What the task asks:
Look below for lines that hold the string "pixels" and copy each one.

(Dataset entries)

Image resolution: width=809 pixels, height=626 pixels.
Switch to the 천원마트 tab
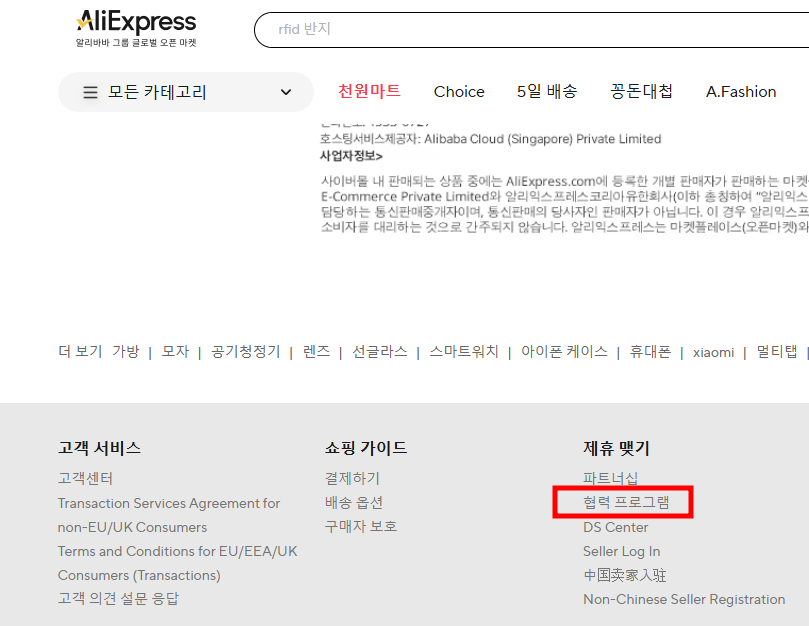(369, 91)
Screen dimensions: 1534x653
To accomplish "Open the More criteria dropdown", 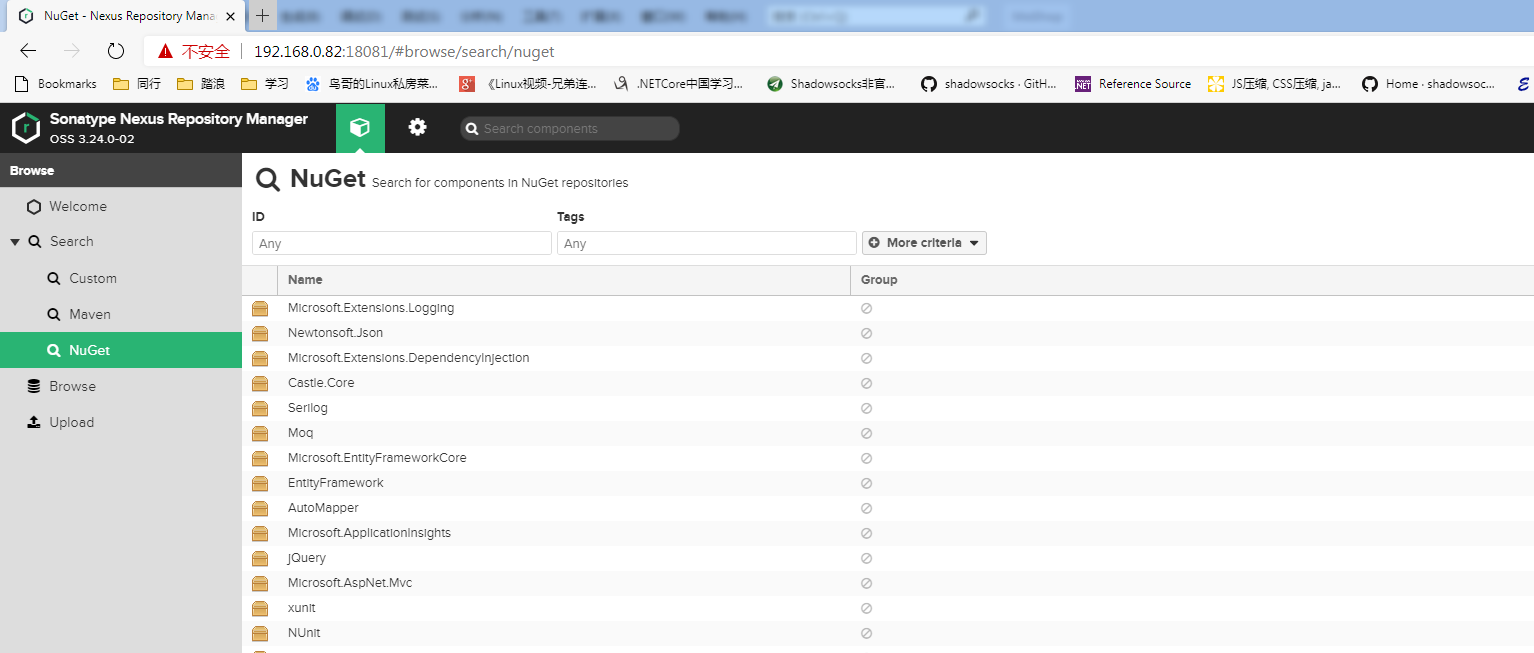I will coord(924,243).
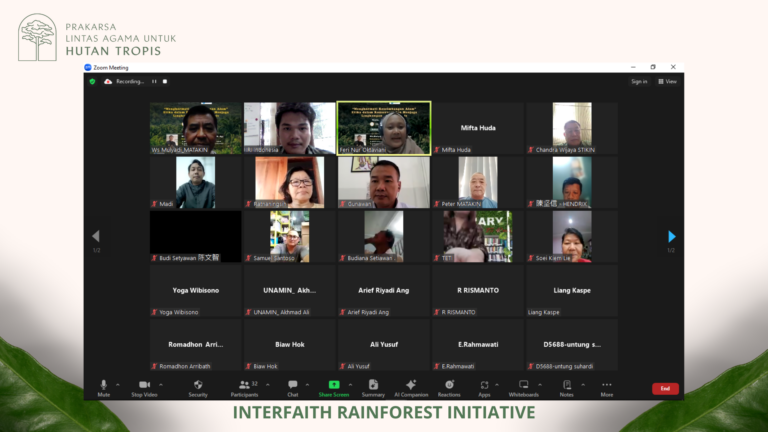Mute the microphone in Zoom toolbar
Viewport: 768px width, 432px height.
click(103, 386)
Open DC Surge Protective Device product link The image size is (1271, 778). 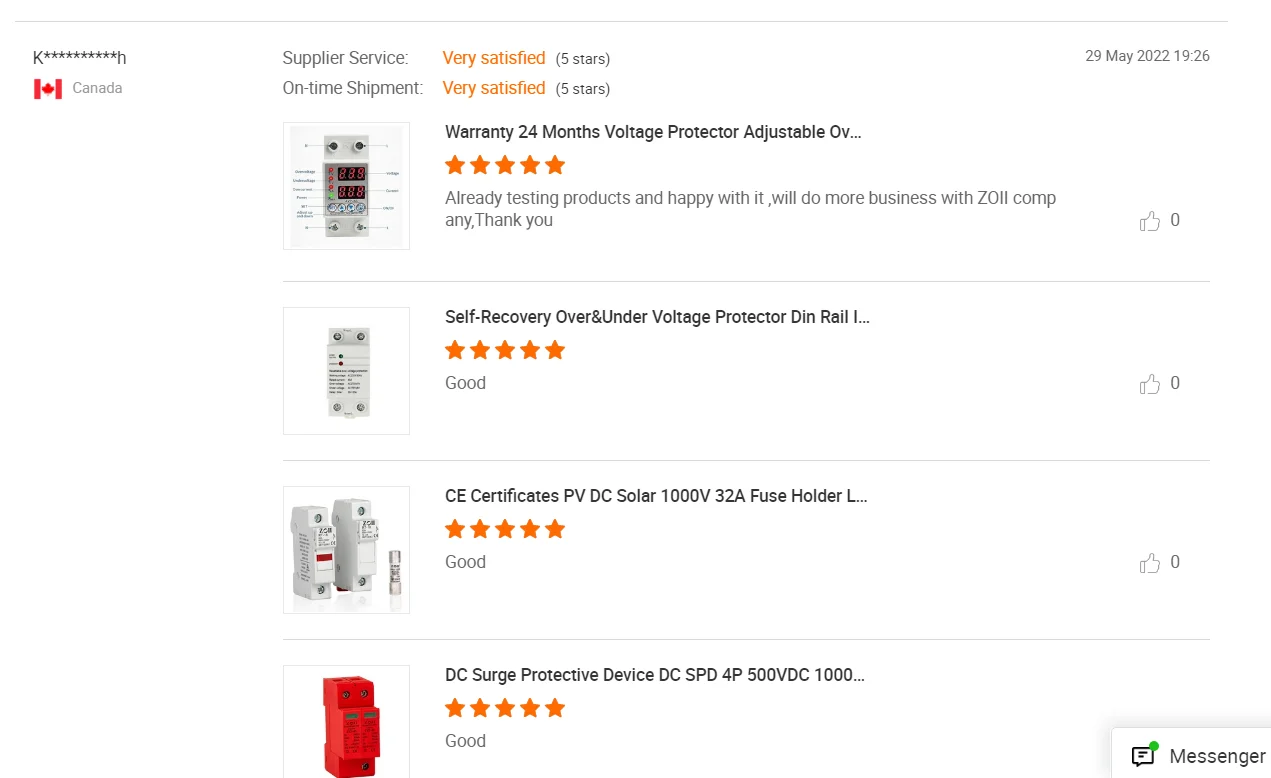(x=654, y=675)
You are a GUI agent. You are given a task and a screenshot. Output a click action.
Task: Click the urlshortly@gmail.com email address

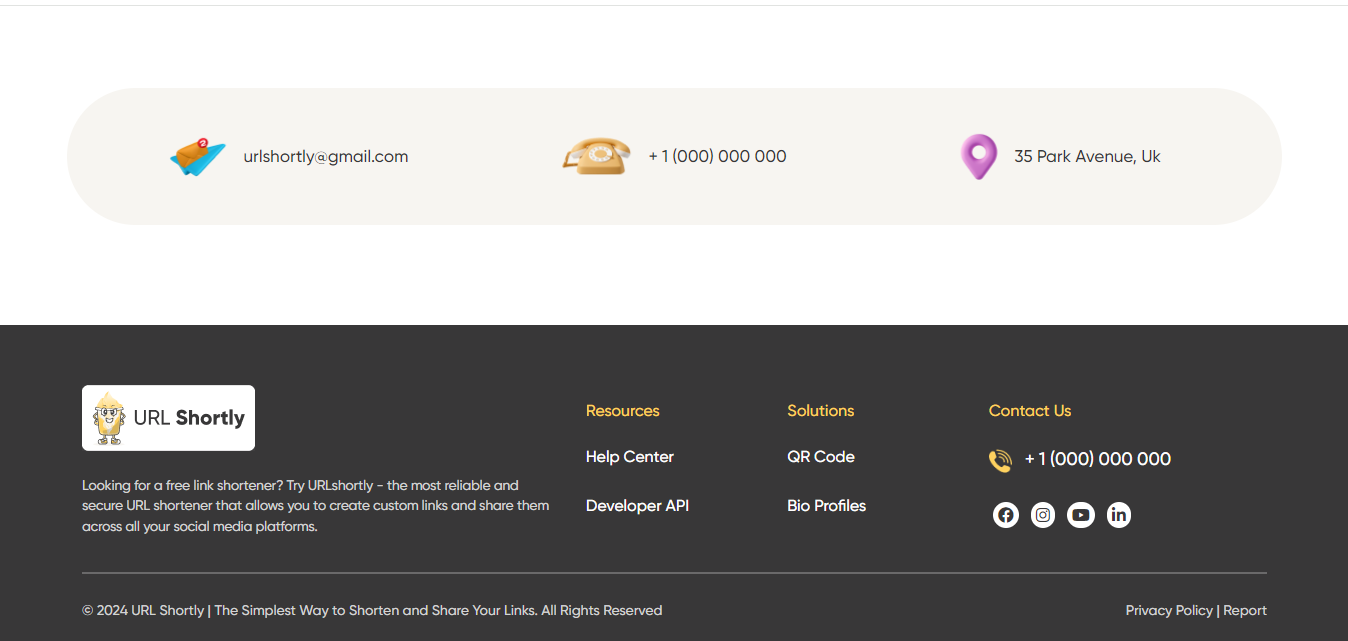325,157
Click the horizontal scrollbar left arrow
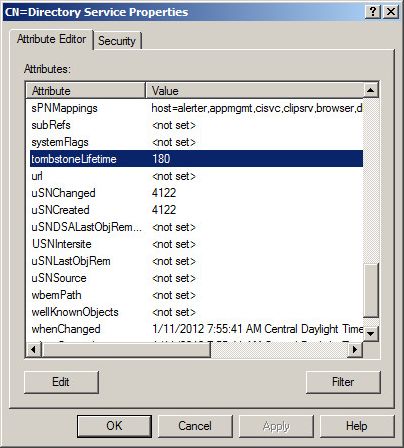Viewport: 404px width, 448px height. tap(34, 350)
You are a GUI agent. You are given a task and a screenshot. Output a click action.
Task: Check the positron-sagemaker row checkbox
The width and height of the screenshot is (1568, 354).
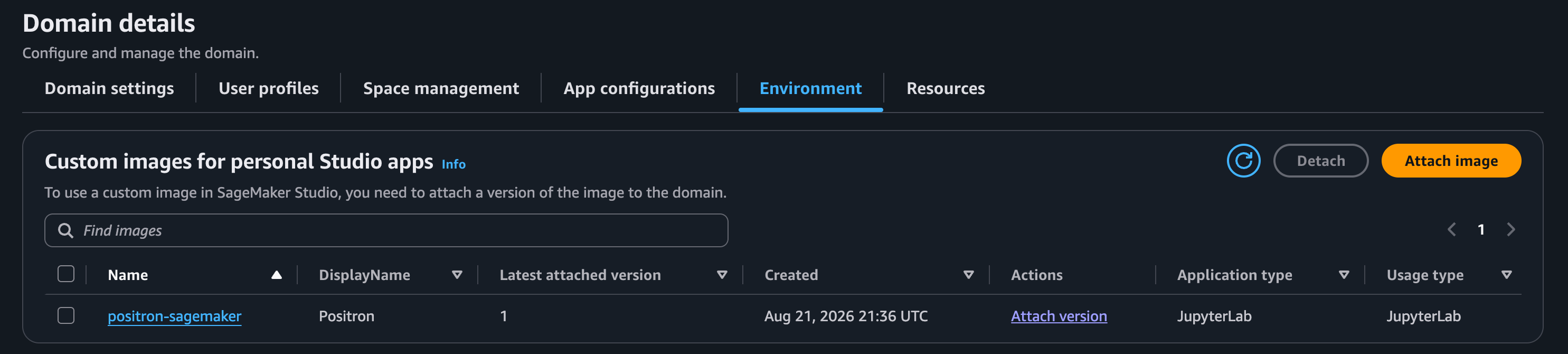click(x=66, y=315)
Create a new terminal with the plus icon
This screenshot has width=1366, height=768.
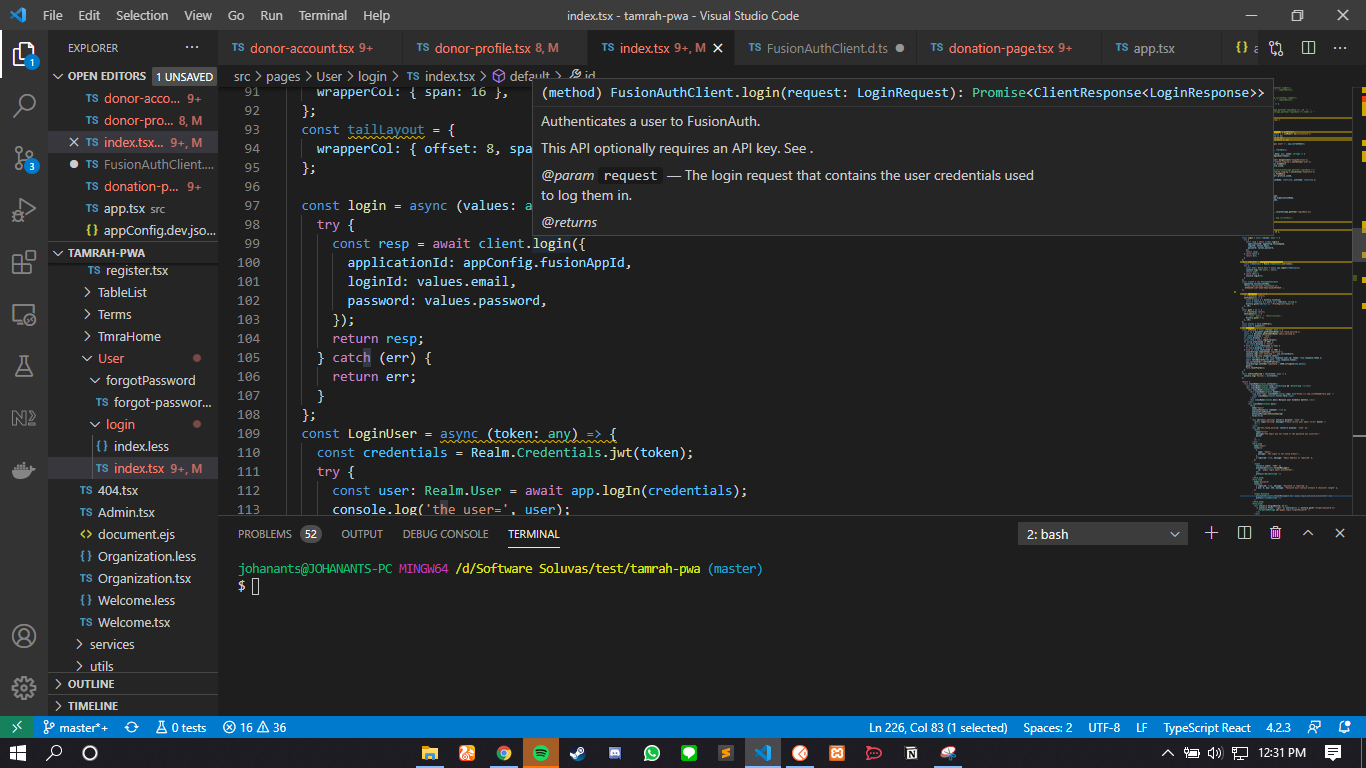1211,533
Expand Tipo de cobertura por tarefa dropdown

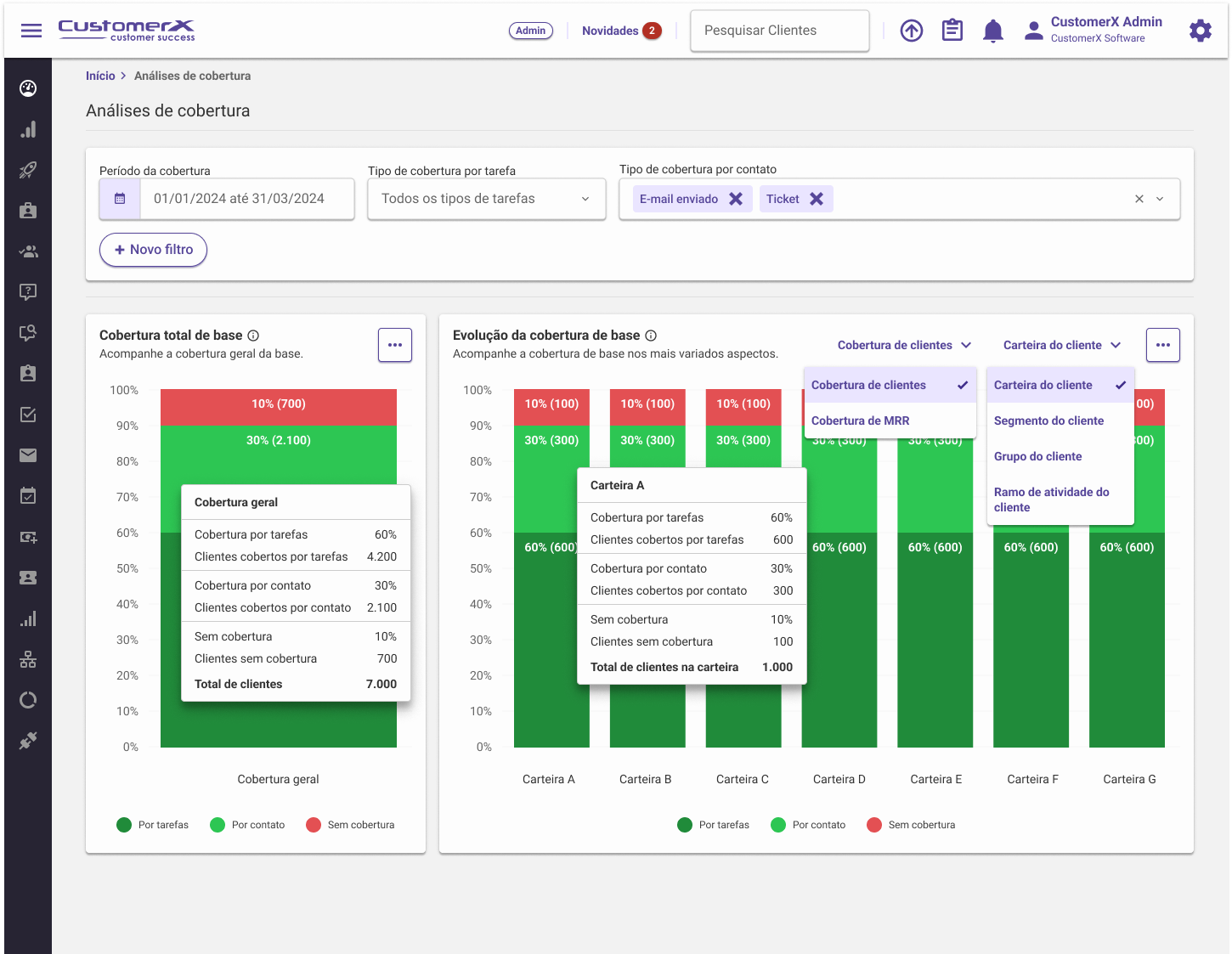pos(486,199)
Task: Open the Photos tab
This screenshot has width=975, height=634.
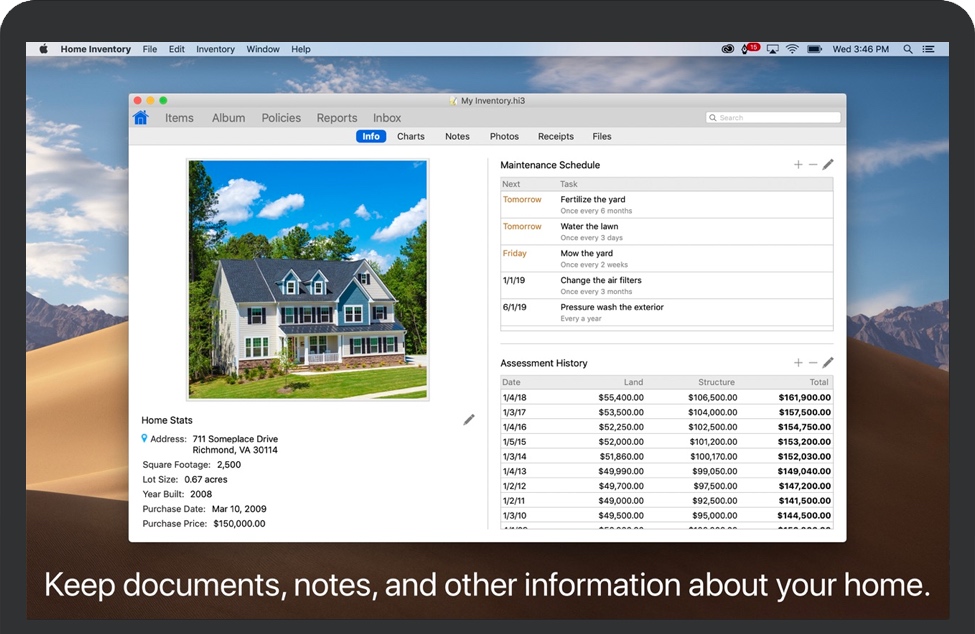Action: pos(504,137)
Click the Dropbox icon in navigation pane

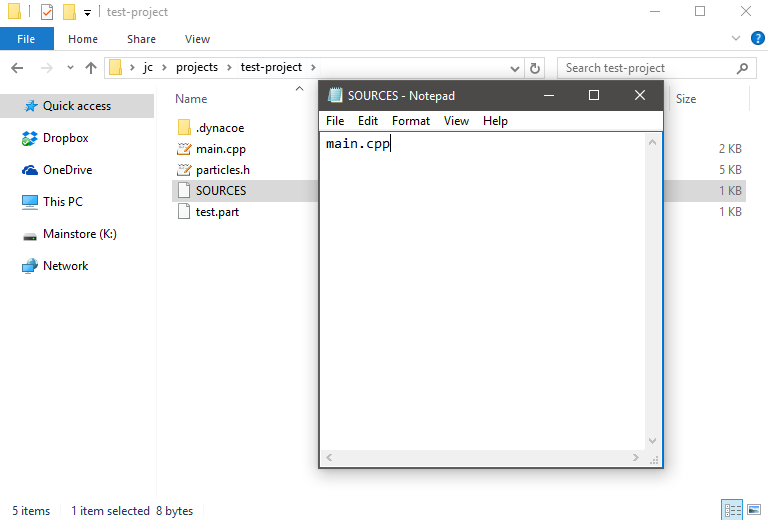click(30, 138)
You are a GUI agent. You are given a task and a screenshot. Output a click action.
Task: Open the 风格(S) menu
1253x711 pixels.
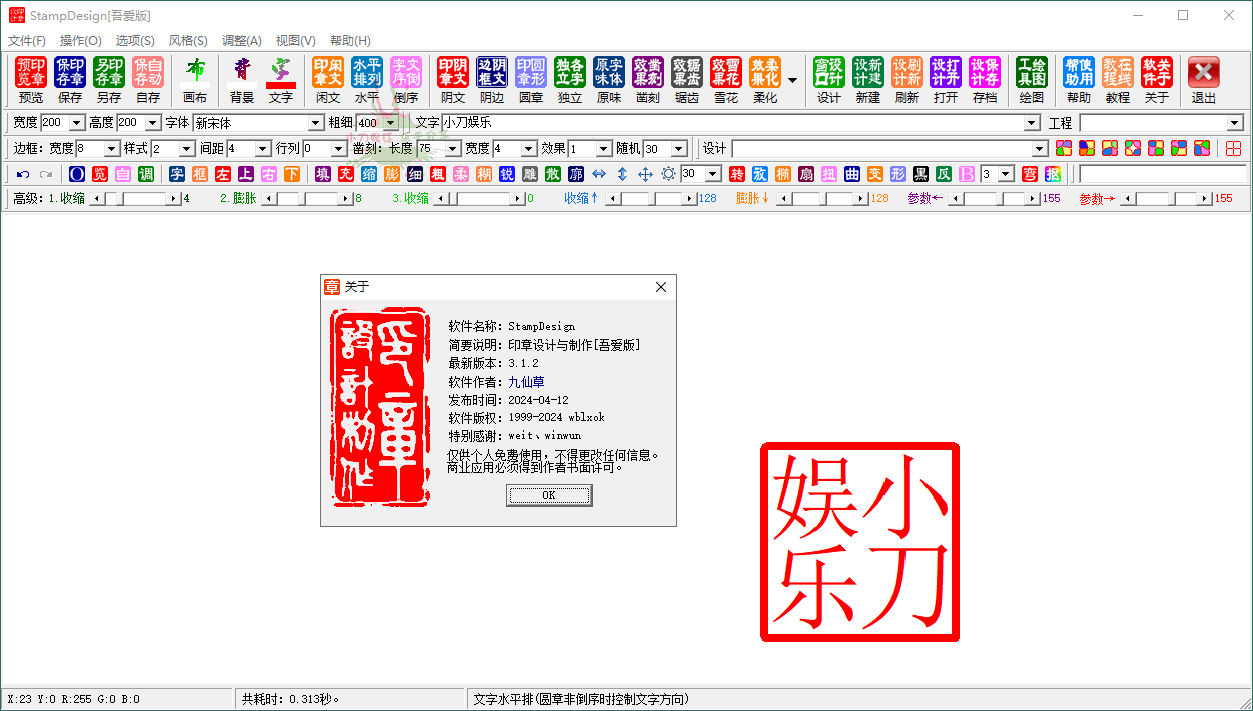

Solution for this task:
Image resolution: width=809 pixels, height=626 pixels.
1253x711 pixels.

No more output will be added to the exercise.